## Problem to solve:
From the data underneath, reproduce exactly the stretch that begins at the line with "You are a GUI" and ends after the line with "The width and height of the screenshot is (959, 682).".

*** Opening of Task input ***

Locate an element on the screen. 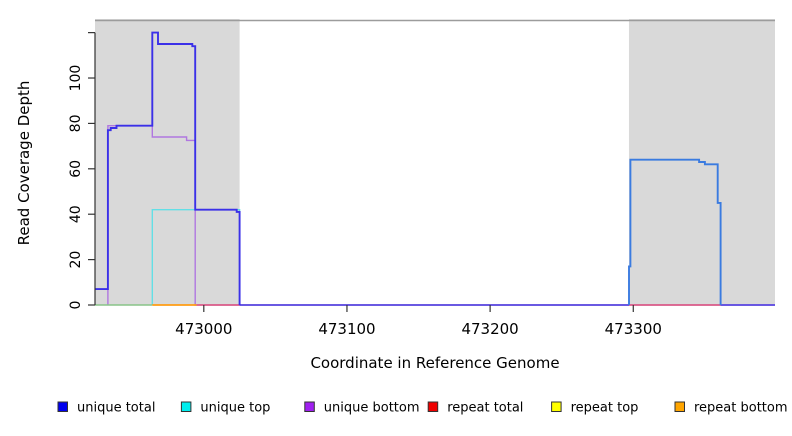 The width and height of the screenshot is (792, 436). x-axis-title: Coordinate in Reference Genome is located at coordinates (434, 363).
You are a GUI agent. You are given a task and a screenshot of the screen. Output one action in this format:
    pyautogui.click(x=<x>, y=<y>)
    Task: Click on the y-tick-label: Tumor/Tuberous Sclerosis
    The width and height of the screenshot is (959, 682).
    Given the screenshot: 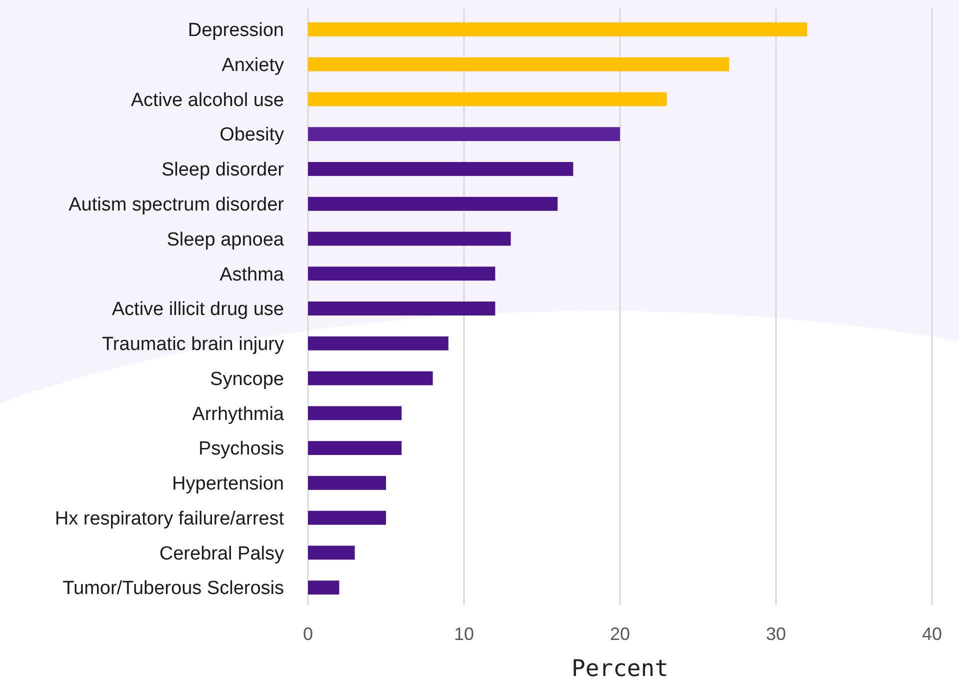 What is the action you would take?
    pyautogui.click(x=173, y=589)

*** Close of Task input ***

## Solved exercise:
You are a GUI agent. You are given a task and a screenshot of the screen. Output one action in this format:
    pyautogui.click(x=<x>, y=<y>)
    Task: Click on the y-tick-label: Tumor/Tuberous Sclerosis
    The width and height of the screenshot is (959, 682).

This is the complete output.